The Federal Government’s so-called “Google Tax” has been passed into law, with the new legislation, aimed at targeting profit-shifting among multinational enterprises, set to come into effect from the beginning of July.
The Diverted Profits Tax Bill 2017 and the Treasury Laws Amendment (Combating Multinational Tax Avoidance) Bill 2017 were introduced into Parliament by Treasurer, Scott Morrison, in February, and were passed by the Senate into law on 27 March, having already made their way through the House of Representatives.
In the words of the Bills’ explanatory memorandum, the new legislation aims to “ensure that the tax paid by significant global entities properly reflects the economic substance of their activities in Australia and aims to prevent the diversion of profits offshore through contrived”.
Ultimately, the new laws will see some companies that book their profits in international regions that claim a lower tax rate than Australia’s standard 30 per cent company rate slugged with a tax bill based on a rate of 40 per cent.
The move to crack down on multinationals’ profit-shifting practices was announced by the government in the 2016-17 Budget.
It follows a series of parliamentary inquiry hearings carried out in 2015 that saw representatives from some of the largest technology companies operating in Australia grilled by a Senate committee panel about their tax practices in Australia.
Among those under scrutiny were Apple, Microsoft, and Google, all of which have been on the Government’s radar in relation to their local tax practices.
In 2013, Labor MP, Ed Husic, singled out Apple over its tax practices, questioning how the company's local operation could accrue $5.5 billion in costs.
"How? They don't manufacture here, there are no factories here. I don't know what their R&D effort is here," he said at the time, according to ZDNet.

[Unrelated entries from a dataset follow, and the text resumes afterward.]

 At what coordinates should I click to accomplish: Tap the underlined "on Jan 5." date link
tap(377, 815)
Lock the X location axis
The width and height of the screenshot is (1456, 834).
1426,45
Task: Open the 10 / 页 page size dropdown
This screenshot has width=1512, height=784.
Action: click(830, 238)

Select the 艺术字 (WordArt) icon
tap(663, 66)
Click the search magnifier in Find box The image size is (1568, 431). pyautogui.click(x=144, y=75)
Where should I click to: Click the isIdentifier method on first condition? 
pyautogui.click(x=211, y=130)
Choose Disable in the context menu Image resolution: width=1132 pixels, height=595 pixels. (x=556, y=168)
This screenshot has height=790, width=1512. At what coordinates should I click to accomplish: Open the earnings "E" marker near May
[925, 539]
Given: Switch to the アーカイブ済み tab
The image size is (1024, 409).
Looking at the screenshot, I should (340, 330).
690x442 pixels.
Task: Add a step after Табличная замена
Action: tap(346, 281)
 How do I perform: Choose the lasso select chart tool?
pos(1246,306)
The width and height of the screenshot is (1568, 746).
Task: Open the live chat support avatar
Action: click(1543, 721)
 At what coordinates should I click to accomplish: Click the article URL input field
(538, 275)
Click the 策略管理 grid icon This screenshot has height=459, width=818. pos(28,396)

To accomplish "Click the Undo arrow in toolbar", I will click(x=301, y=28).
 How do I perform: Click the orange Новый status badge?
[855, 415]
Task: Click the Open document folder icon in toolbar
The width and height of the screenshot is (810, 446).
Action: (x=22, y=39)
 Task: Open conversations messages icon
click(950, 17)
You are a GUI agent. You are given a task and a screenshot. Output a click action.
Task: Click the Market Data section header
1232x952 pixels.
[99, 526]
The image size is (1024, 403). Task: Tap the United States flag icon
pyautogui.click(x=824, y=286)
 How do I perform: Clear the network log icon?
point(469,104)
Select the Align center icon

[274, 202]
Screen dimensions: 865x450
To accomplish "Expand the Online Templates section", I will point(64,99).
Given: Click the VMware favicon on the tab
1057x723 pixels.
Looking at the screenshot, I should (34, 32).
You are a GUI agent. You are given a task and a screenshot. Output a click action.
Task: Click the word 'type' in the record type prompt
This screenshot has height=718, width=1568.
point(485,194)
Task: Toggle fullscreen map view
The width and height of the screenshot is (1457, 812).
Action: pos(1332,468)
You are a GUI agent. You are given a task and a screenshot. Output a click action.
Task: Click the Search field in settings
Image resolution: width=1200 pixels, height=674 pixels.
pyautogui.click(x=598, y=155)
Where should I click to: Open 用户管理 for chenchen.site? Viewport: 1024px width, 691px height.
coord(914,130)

In 2015, during a Parliamentary hearing, Google Australia’s then managing director, Maile Carnegie, revealed that the company reported profits exceeding $46 million in 2013, while paying just $7.1 million tax for that year – well below Australia’s standard company tax rate.
Now, with the Diverted Profits Tax in place, the Government hopes to see fewer examples of large companies paying a tax rate that falls below the standard company rate, and expects the new measures to raise $100 million in revenue a year from 2018-19.
However, the new laws will only apply to multinationals that have a global income of more than $1 billion and an Australian income of more than $25 million.
The legislation is also aimed at complementing existing anti-tax avoidance rules such as the Multinational Anti-Avoidance Law (MAAL) to clamp down on artificial profit shifting by major multinationals and increased penalties for breach of tax reporting obligations for global companies with incomes of $1 billion or more.
Additionally, the Diverted Profits Tax will not apply to managed investment trusts or similar foreign entities, sovereign wealth funds and foreign pension funds.
This exclusion is aimed at ensuring that such entities do not face an unnecessary compliance burden as a result of the introduction of the Diverted Profits Tax.